Excerpted data:
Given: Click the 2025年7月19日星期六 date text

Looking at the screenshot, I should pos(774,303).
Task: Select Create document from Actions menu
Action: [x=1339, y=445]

--

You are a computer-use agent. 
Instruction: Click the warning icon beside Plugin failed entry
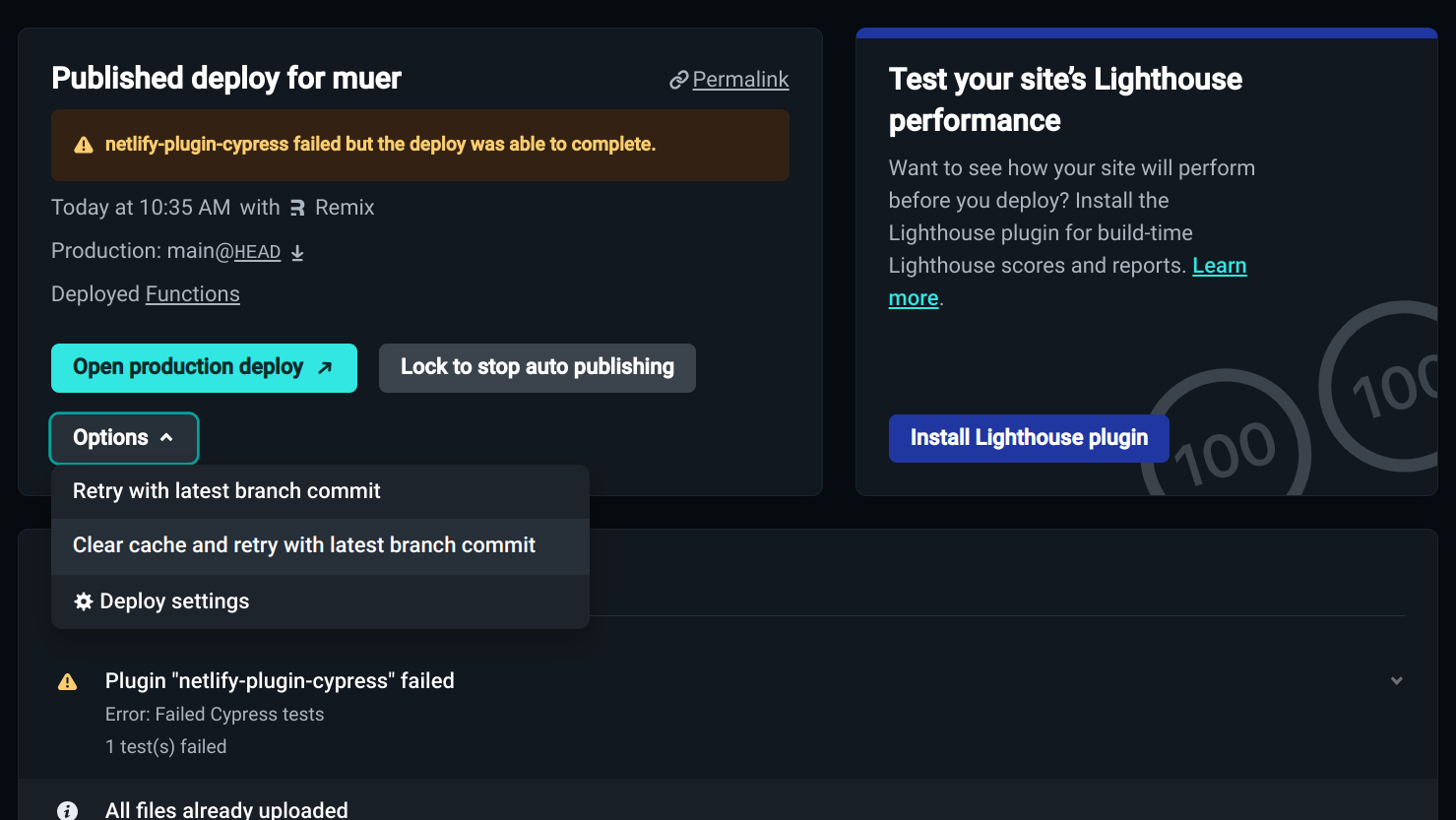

==

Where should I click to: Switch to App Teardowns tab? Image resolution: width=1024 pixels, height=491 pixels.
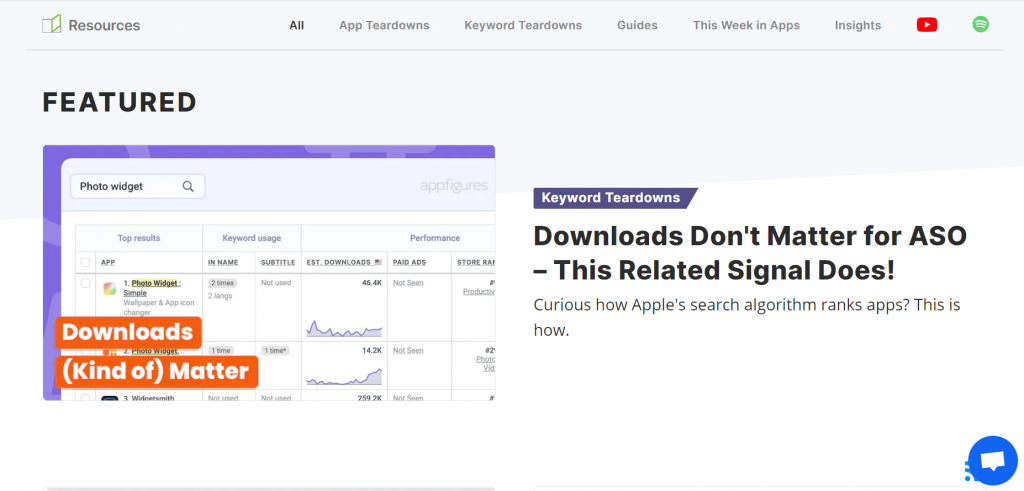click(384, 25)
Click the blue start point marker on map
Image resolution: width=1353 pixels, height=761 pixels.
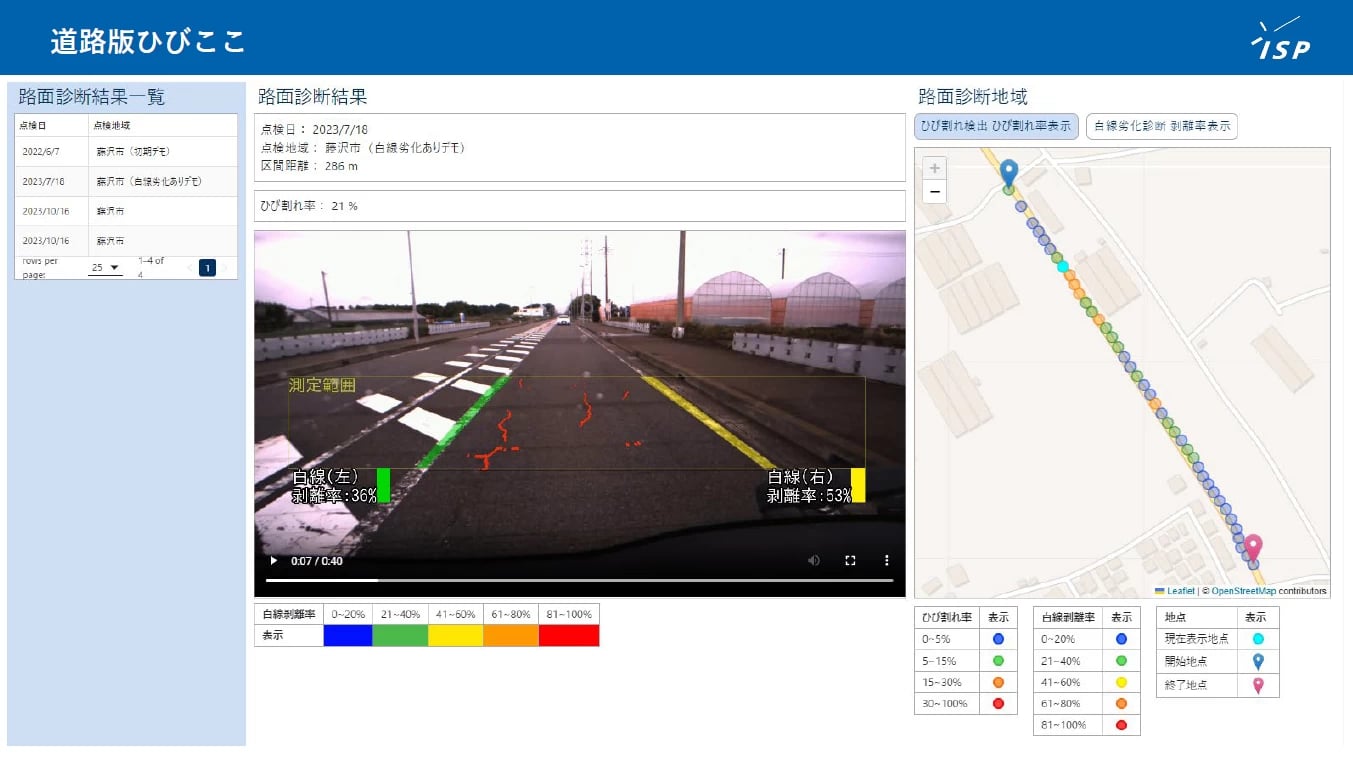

Exercise aim:
Copy out the lines above exactly, beginning at the one that contains "Click the blue start point marker on map" and ending at the one that contains "Image resolution: width=1353".

Exercise solution:
Click the blue start point marker on map
Image resolution: width=1353 pixels, height=761 pixels.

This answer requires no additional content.